Пароход наш был товаро-пассажирский. Он тащил на буксире три баржи разного груза и тяжело поднимался вверх по Амуру. Уже больше двух суток развертывалась величественная река. Всходило солнце и садилось, шел дождь и переставал и начинался снова, а река все не кончалась.

Я прогуливался по палубе, огибая ее от носа к корме с левого борта на правый. Митроха уже перестал плясать. Он ел. Он достал из котомки здоровенную краюху хлеба и кусок сала и, неторопливо урча, ел.

А госторговцы беседовали, повидимому, все об усть-биджанских танцорах.

— Просто — эти люди здоровы и примитивны, — с оттенком зависти говорил пожилой с землистым лицом.

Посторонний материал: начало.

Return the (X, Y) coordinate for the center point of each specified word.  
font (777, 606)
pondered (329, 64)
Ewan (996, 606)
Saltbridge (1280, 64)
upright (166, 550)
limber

— Что ж хорошего в их примитивности? — возразил другой, помоложе.

— В тайге никак нельзя иначе, — вмешался помощник капитана. — Уж тайга, знаете… Или ты с ней сживись, или она тебя обязательно слопает.

Я сделал еще один круг по палубе. Тайга мрачно ползла вдоль берегов, как бы сопровождая бег бесконечных вод.

Молодой все еще говорил:

— Однако пляшут они, действительно, здорово!

— И тунгусы пляшут! — возражал его спутник. — Эти же парни, как никак, происходят от культурной расы, а почти одичали. От тунгусов недалеко ушли.

— Да им и так хорошо! — сказал молодой, наводя фотографический аппарат на кумирню, показавшуюся на китайском берегу.

— То-то и плохо! Не должен человек забираться в тайгу, если не может ее одолеть, — заметил пассажир постарше. Он протирал окуляры бинокля и говорил медленно. — В тайге зверь в берлоге живет.

— Положим, и человек тоже сукин сын порядочный бывает, — прибавил помощник капитана.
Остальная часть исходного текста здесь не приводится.